Special Features
A Special Commentary on the Virginia Tech Tragedy
By Robin Caldwell
The Things We Cannot Change
Photo above: VT Students mourn their loss
“I was sad, as though they were my friends or family, as if I were grieving for my own mother.” (Psalm 35: 14)
About one month ago, I had, what I termed, The Great American Flip Out. One of the saints grabbed hold of my one good nerve and I lost it. I regained composure, had an opportunity to talk things out, and forgave him. Thank God, this was one time I didn’t say something I would regret or would have to repent of – that could have been ugly.
I asked God to restore two things in my heart for this person; it was my way of asking for a second chance. And He did as I asked by restoring my compassion and godly love.
God knows I’ve lived long enough to know that if there is something I can change, I should. But I’ve also lived long enough to know when there are things I cannot change.
You just don’t know how priceless a gift a second chance is until you witness something as horrific as the Virginia Tech massacre. For the shooter and the victims, there will be no more second chances on this Earth. And that’s a dirty rotten shame.

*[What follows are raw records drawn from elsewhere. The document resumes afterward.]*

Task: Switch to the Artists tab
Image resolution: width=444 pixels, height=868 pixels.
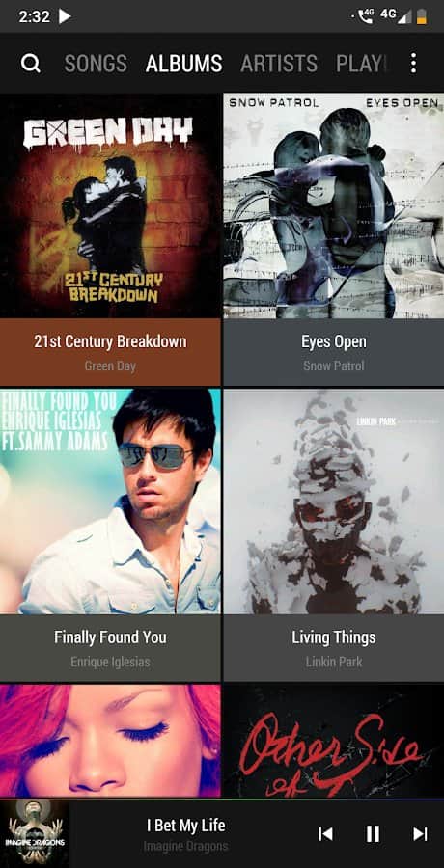Action: click(x=279, y=64)
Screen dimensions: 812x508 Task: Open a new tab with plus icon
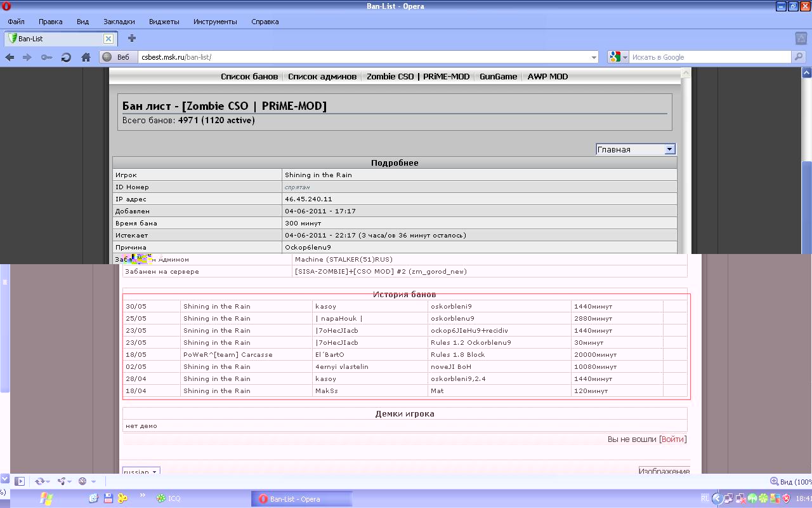132,38
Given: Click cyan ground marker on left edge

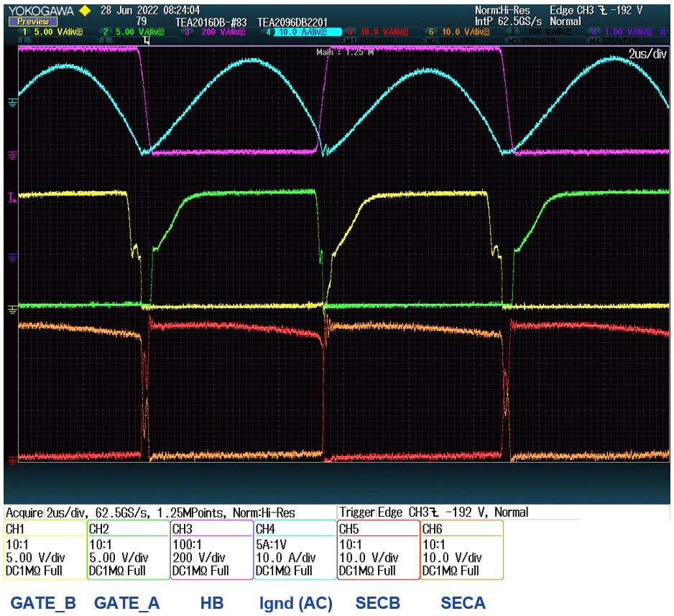Looking at the screenshot, I should pyautogui.click(x=11, y=103).
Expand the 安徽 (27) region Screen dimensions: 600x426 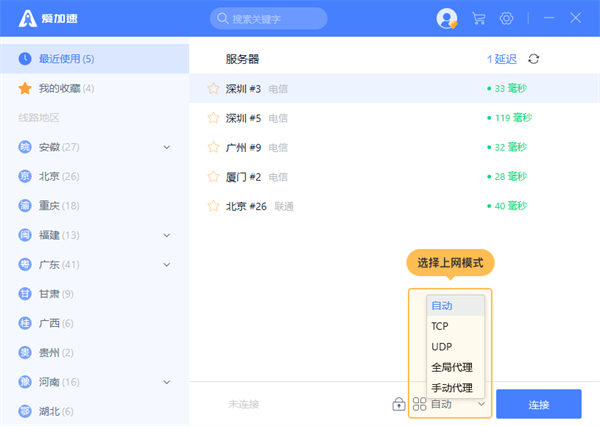[167, 148]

Grappling with a lack of a second chance are the families and loved ones of both the shooter and the victims. Somewhere there is someone, if not multiple ones, wishing they could have said or done something involving their loved one who isn’t coming back. A mother is thinking back to a day when she had an angry moment with her child, the child who is not going to walk through the door again; and that knowledge alone only exacerbates the grief she is already experiencing – it just fuels the painful fire. There is a boyfriend or girlfriend lying in a heap or walking around wounded because they didn’t have a second chance to say I love you and mean it. Children and widows and widowers are lamenting the second chance that will never come.
I think, from experience, that the worst part about grief is that the loss robs us of the second chance. It robs us of any opportunity to make something right again or to do the things we refused to do for whatever reasons before the loss. And complicating this is that some losses are just okay, but there is one loss that is never okay or comprehensible to our human minds and that is loss created by death.